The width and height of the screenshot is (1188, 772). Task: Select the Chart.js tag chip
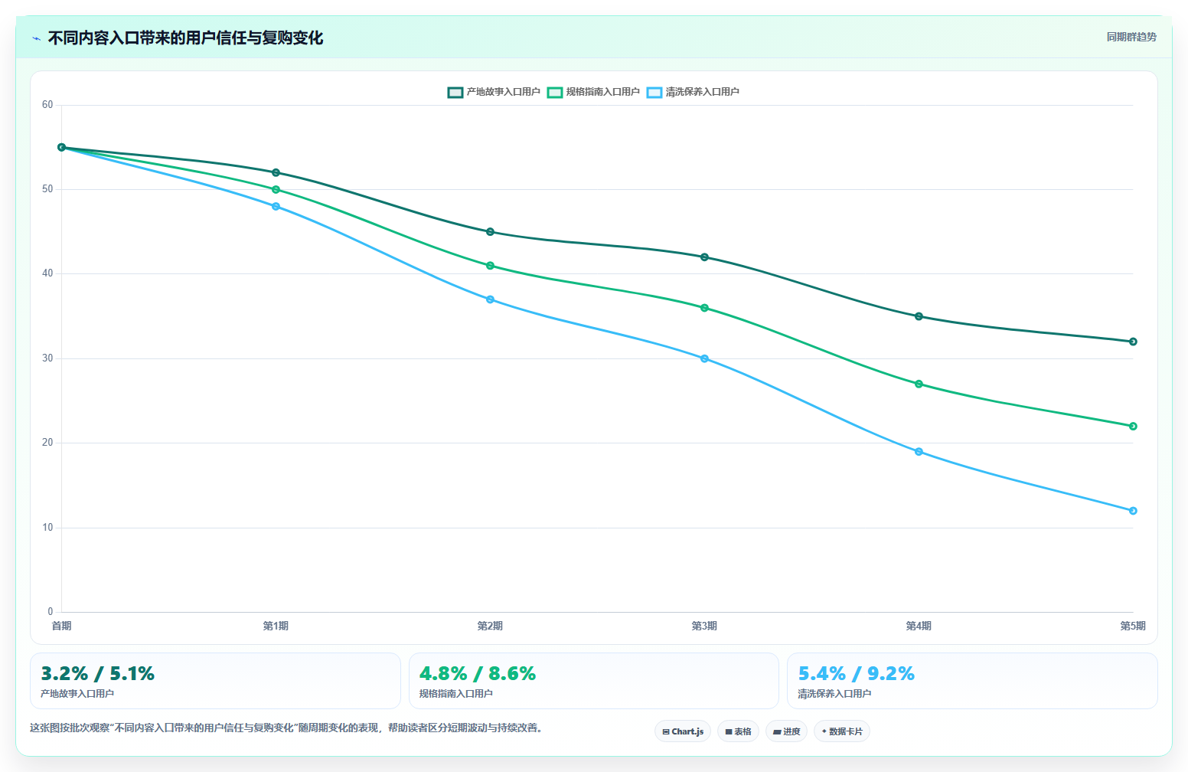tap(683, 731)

———

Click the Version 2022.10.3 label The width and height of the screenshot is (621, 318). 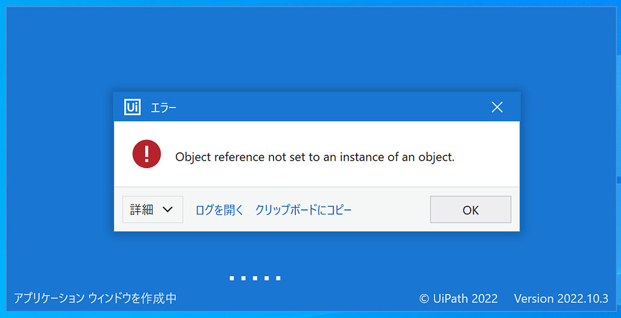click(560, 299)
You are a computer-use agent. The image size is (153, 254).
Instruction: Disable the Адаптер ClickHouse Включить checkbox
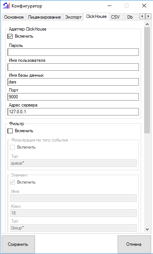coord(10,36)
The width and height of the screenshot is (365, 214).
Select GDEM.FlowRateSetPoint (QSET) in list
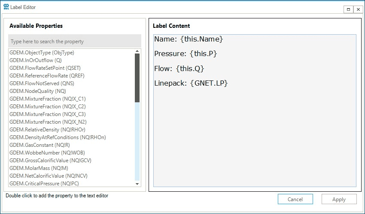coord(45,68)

———

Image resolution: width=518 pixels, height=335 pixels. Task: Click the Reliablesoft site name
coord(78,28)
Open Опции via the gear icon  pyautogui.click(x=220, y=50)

———

▸ **Task description**: What you give back must be the stretch above, starting at the line with "Image resolution: width=518" and ending at the line with "Open Опции via", copied exactly.

▸ **Written response**:
Image resolution: width=518 pixels, height=335 pixels. Task: Click the Reliablesoft site name
coord(78,28)
Open Опции via the gear icon  pyautogui.click(x=220, y=50)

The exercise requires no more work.